Pour renforcer l’endurance de Hennessy, ses équipes prévoient d’être toujours plus actifs sur ses marchés moteurs, comme la Chine, les Etats-Unis ou la Russie, mais aussi sur des destinations où ses flacons restent peu présents, notamment Asie, en Allemagne et en Grande-Bretagne. Mais aussi en France. Affirmé par Laurent Bouillot, l’objectif est « d’être roi en son royaume » pour ancrer localement l’image de la maison. Un plan de conquête du marché domestique est en finalisation, la France représentant 1 % des ventes actuelles du négociant.
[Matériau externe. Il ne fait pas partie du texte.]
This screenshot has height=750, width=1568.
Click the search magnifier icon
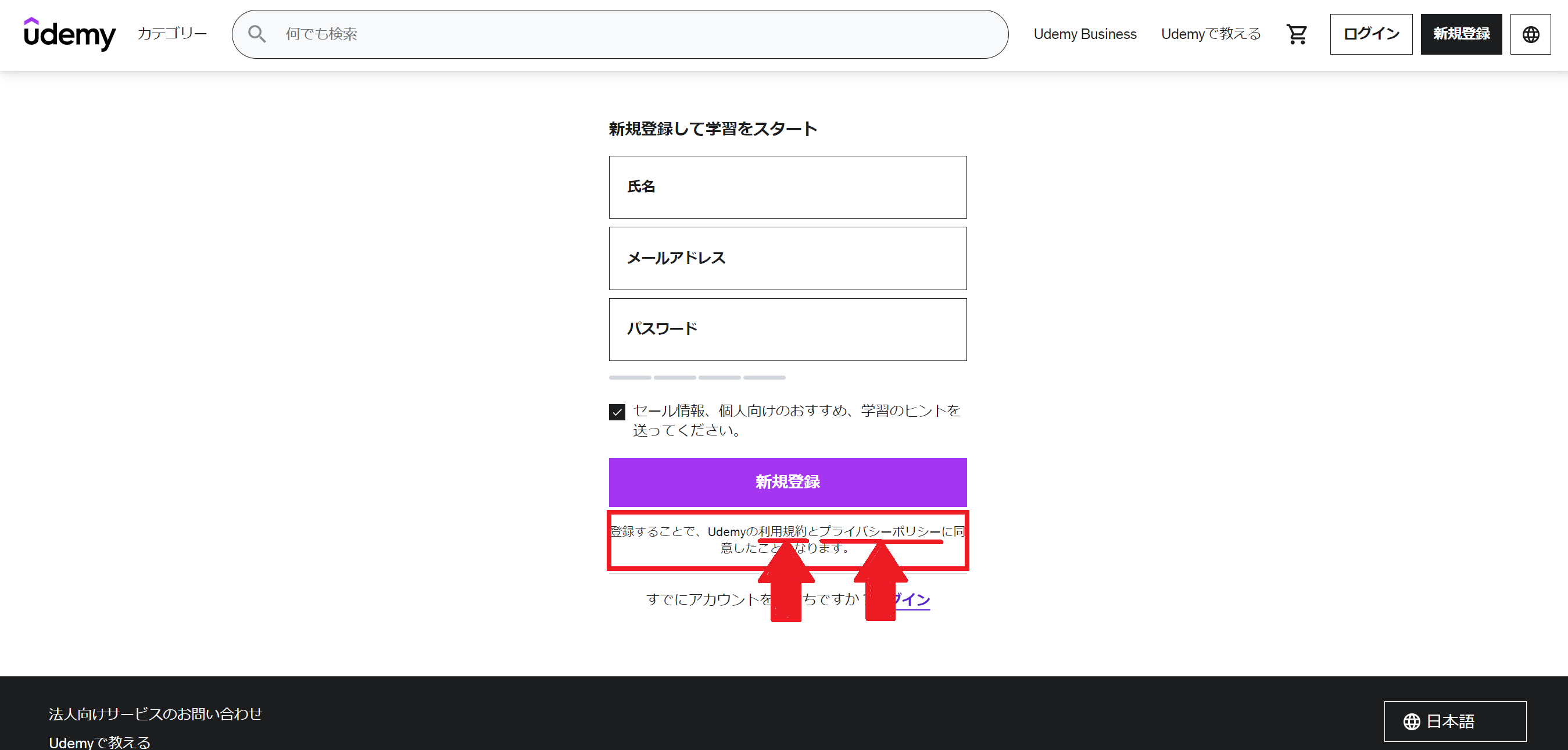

Confirmant que l’innovation ne passera pas par le finishing pour Hennessy, Laurent Bouillot croit davantage dans les engagements environnementaux (notamment l’objectif 0 herbicide en 2028) et le soutien aux produits actuels avec le maintien des investissements industriels (de l’ordre de 100 millions € par an, avec en 2020 l’inauguration d’un atelier de tonnellerie, d’une deuxième ligne d’embouteillage à Pont-Neuf et de trois nouveaux chais à Bas Bagnolet).

Doubler en dix ans

Alors que son prédécesseur s’était fixé l’objectif d’atteindre 10 millions caisses, Laurent Bouillot affirme l’ambition de doubler les volumes de Hennessy en 10 ans. Sans préciser de chiffres, le dirigeant annonce « se mettre en ordre de marche. C’est quasiment rajouter un deuxième Hennesy sur le premier. » Alors qu’un nouveau carrousel de sanctions américaines est attendu pour le 12 août, Hennessy se met d’abord en capacité de produire un maximum d’eaux-de-vie pour anticiper tout risque de hausse des droits de douanes. « Nous traversons la tempête, nous ne changeons pas de cap. Il n’y a pas de raison de changer d’ambition » conclut Laurent Boillot.